Company – OrBion pharmaceuticals
Job role – Quality Assurance (Documentation) Females preferred (1-3) exp
Location – Chennai, Tamil Nadu
Interview Mode – Telephonic interview and direct interview for 2nd round
Experience – 1–3 years
Qualifications – B.Sc / M.Sc / B.Pharm / M.Pharm or any Life Science/Pharmacy background.
1–3 years of proven experience in QA Documentation within a pharma or biotech setup.
Work Mode – On-site
Salary – Salary according to expertise and experience
Educational Qualification – B.Sc / M.Sc / B.Pharm / M.Pharm or any Life Science/Pharmacy background.
Job Summary:
The QA (Documentation) professional will be responsible for managing, reviewing, controlling, and maintaining all quality-related documents in compliance with regulatory standards. The role ensures the accuracy, completeness, and traceability of GMP documentation and supports audits, SOP compliance, and overall quality systems within the organization.
Key Responsibilities –
A. Documentation Management
• Prepare, review, issue, and control GMP documents such as SOPs, STPs, BMRs, BPRs, specifications, and logbooks.

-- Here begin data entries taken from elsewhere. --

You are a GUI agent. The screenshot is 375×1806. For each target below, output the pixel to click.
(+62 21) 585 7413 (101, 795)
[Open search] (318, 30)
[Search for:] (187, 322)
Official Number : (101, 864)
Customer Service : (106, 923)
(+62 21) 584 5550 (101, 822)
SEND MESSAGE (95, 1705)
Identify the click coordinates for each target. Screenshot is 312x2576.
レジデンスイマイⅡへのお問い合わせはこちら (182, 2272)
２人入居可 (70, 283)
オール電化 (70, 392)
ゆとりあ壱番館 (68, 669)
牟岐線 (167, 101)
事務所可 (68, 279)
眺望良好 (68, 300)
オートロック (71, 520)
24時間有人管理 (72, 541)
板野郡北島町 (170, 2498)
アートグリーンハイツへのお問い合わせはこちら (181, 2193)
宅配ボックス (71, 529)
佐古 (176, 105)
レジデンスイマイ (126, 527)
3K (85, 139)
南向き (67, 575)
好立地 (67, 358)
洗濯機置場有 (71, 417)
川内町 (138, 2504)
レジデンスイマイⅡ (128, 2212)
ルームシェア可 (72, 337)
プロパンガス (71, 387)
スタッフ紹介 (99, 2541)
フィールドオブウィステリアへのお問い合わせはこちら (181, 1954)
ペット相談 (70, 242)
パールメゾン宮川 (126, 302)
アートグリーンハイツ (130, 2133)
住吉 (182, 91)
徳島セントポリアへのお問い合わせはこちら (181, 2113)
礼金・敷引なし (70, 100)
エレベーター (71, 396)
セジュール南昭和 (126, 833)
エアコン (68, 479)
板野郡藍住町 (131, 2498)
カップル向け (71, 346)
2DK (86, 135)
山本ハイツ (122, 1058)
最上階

• Maintain Document Control System (DCS) and ensure timely revision, archival, and distribution of documents.
• Coordinate issuance of controlled copies to respective departments and track real-time documentation status.
B. Record & Data Control
• Ensure proper maintenance of Batch Manufacturing Records (BMR) and Batch Packing Records (BPR).
• Review analytical reports, testing records, and QA checklists for completeness and compliance.
• Manage master documents and ensure alignment with regulatory guidelines and internal SOPs.
C. Change Control & Compliance
• Support the creation, tracking, and closure of Deviation, Change Control, CAPA, and incident records.
• Ensure all documentation complies with GMP, GLP, ALCOA+ principles, and company quality standards.
• Assist in ensuring all updates are executed systematically and documented clearly.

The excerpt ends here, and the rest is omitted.